===== PAGE TEXT

Fig. 10. Generation time vs. number of useful instructions generated. The slopes represent the cost of generation per useful instruction. Our approach can easily scale as the functions get bigger.

6.3.3 Size Overhead. Figure 11 illustrates the size overhead computed as the ratio between the size of the protected binary and the size of the unprotected binary. Each bargraph gives the breakdown of the .text, .bss, and .data sections. The results show that increasing the variability increases the size overhead. This is due to several factors. First, as new mechanisms are enabled, the library and SGPC codes that handle these mechanisms are added into the binary, which impacts .text sections. Second, a greater polymorphic variability generates larger instance buffers, as noise instructions are more probable or as the use of semantic equivalences requires to keep more space for individual instructions, which impacts .bss sections. The increase of the .data sections is due to the use of a shuffling buffer for instruction shuffling, and to some private data of the Odo-runtime library.

Fig. 11.
Fig. 11. Code size overhead compared to statically compiled version (clang 3.8.0 -O2).

The overhead in code size may appear too high for constrained systems; however, we considered only benchmarks that correspond to one functionality of an embedded system. By limiting the part of the embedded software to be secured for a given product to the minimum one, the overhead should be far lower. Also, if several polymorphic functions are deployed on a same platform, the library could also be shared among the SGPCs. Moreover, all benchmarks were able to fit in our platform, which has 8kB of RAM and 128kB of flash memory.

==========
===== DATA

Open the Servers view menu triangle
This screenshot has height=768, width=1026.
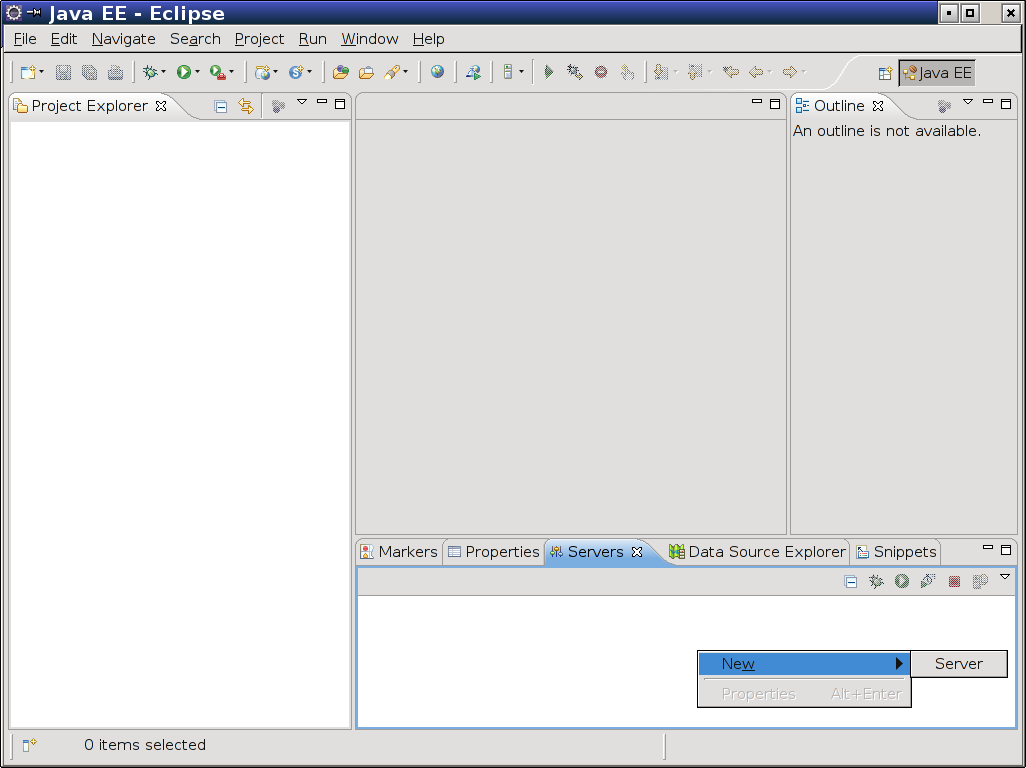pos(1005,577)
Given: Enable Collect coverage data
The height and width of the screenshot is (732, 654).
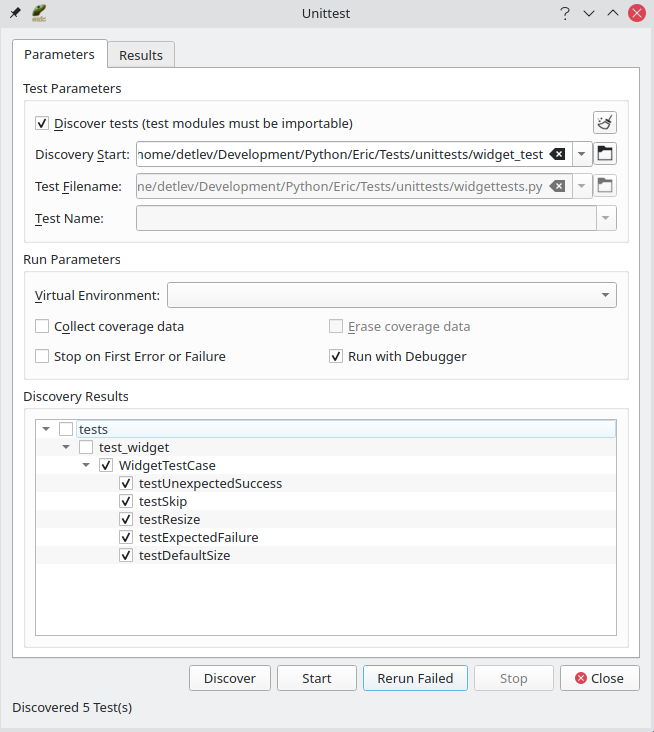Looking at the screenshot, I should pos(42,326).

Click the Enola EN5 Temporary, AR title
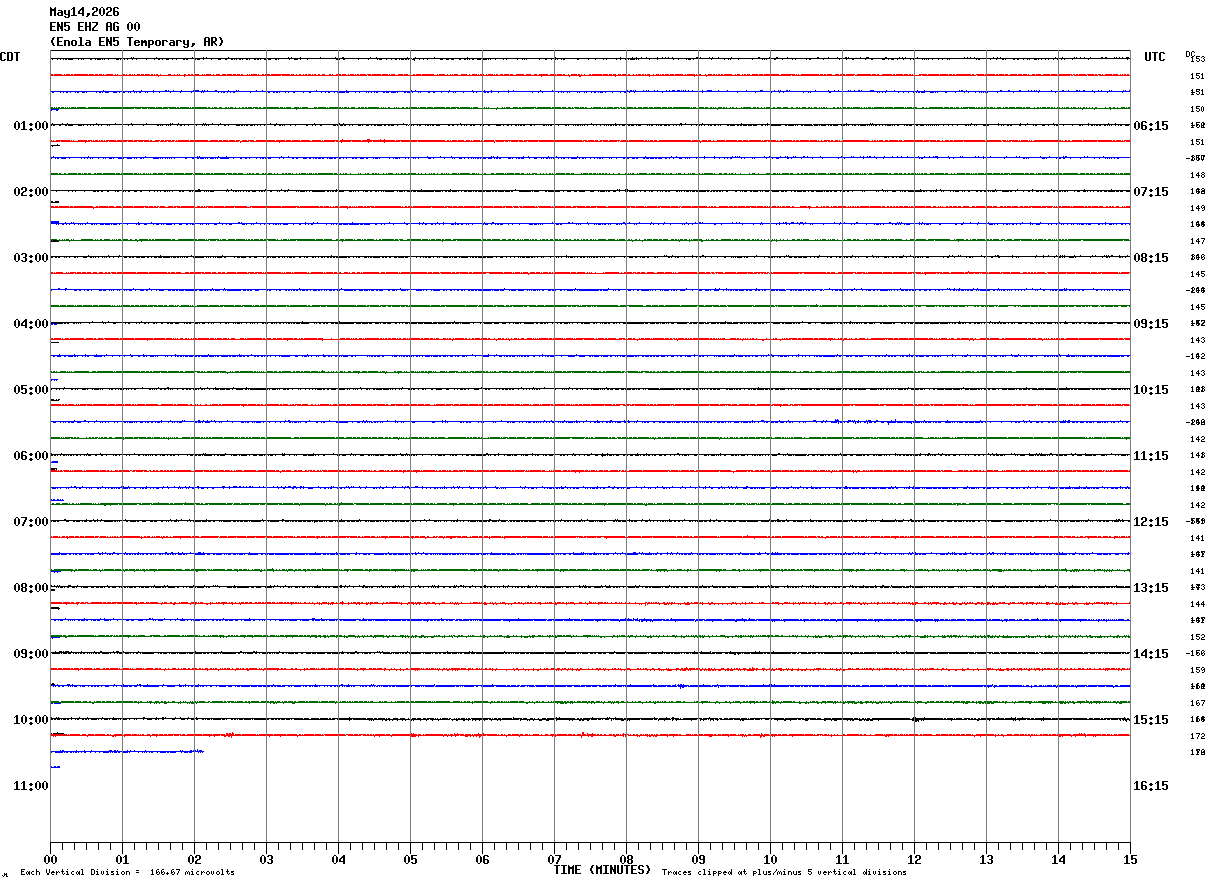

==========
===== DATA

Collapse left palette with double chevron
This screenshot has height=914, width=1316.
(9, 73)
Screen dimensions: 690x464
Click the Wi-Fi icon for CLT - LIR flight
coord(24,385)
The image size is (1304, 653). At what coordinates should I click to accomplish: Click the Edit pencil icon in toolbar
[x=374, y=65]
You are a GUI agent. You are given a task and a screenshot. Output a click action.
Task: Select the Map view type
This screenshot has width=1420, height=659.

==========

THINGS TO DO:
1. In the passage on code size overhead, how much RAM and flash memory does the platform have?
2. Extend the passage on code size overhead, picking up after its final sentence.

EXERCISE RESULTS:
1. 8kB of RAM and 128kB of flash memory.

2.
6.3.4 Conclusion of the Performance Evaluation. The evaluation shows that our approach is generic. Generation speed evolves linearly with respect to the number of original instructions of the code, and is much higher than compilation speed of static compilers. The execution time overheads obtained can be acceptable. Indeed, first order masking is a widely used countermeasure that induce overheads that can easily range from 20 to 2,000 [8]. As masking is used in practice in spite of these overheads, hence the overheads induced by our approach can be considered as acceptable too. The configurability of our approach allows then to tune performance/security trade-off. The security evaluation on the configuration low showed that the CPA required 13,000 times more traces than on the reference, while the global execution time overhead is only 2.5.

7 DISCUSSION

In this section, we discuss and compare our approach with the closest existing approaches.

The Odo-runtime library is an enhanced version of COGITO, a runtime code generation framework that already provides support for random register allocation, instruction shuffling, semantic equivalences, and insertion of noise instructions [16]. COGITO requires the developer to implement polymorphic components using a low-level domain-specific language (DSL). This approach brings more flexibility, but requires to re-implement the polymorphic component with the provided DSL. The Odo approach differs from this previous work by offering an automatic compilation of SGPCs from annotated C source code, a precise way to estimate a realistic code size for static memory allocation as well as a dynamic mechanism for preventing overflows during runtime code generation, and a memory protection mechanism using the MPU. Furthermore, our implementation of register shuffling relies on the static register allocation of LLVM/clang, which provides a code of better quality than the runtime register allocation used in Reference [16].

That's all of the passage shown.